→ EXERCISE BRIEF
Please print the entries exactly, omitting each image.

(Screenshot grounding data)
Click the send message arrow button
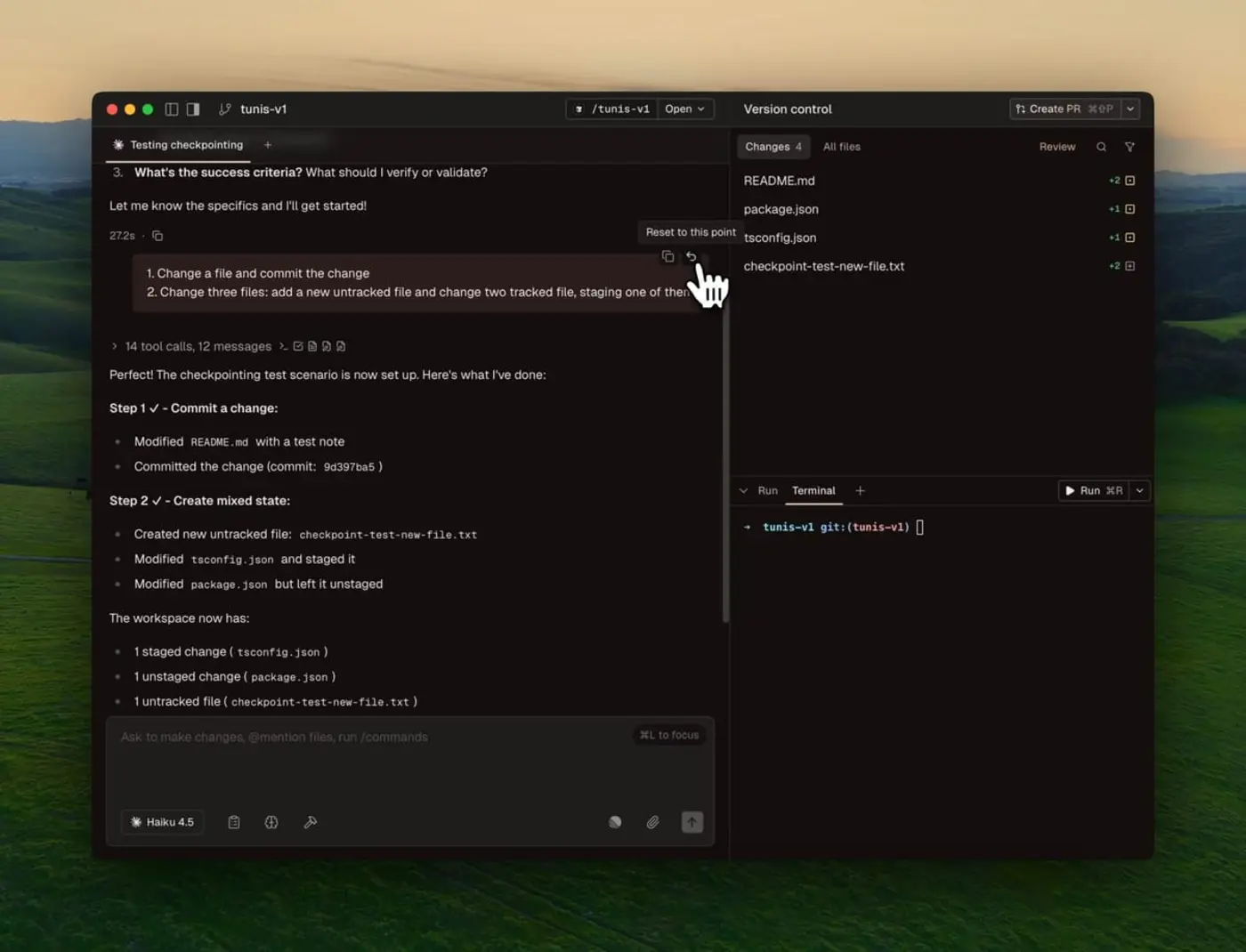Screen dimensions: 1246x952 point(692,822)
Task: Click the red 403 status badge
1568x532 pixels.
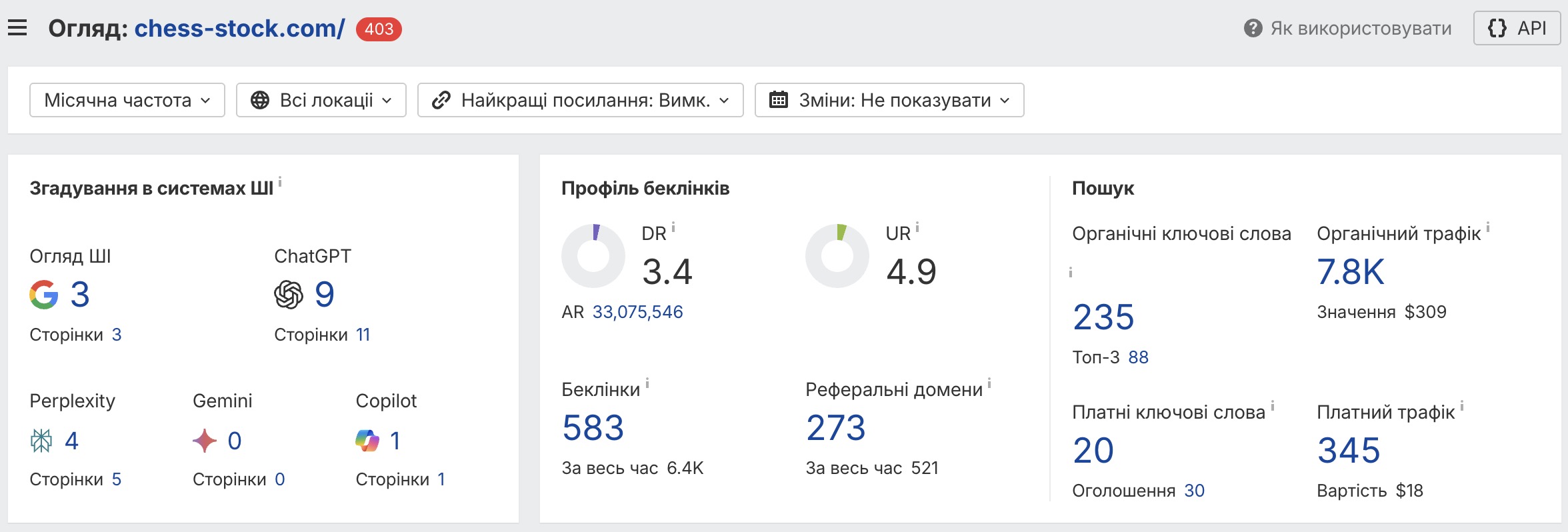Action: point(379,29)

→ EXERCISE RESPONSE
Click the send message arrow button
Screen dimensions: 1246x952 point(692,822)
Task: Click the red 403 status badge
1568x532 pixels.
Action: point(379,29)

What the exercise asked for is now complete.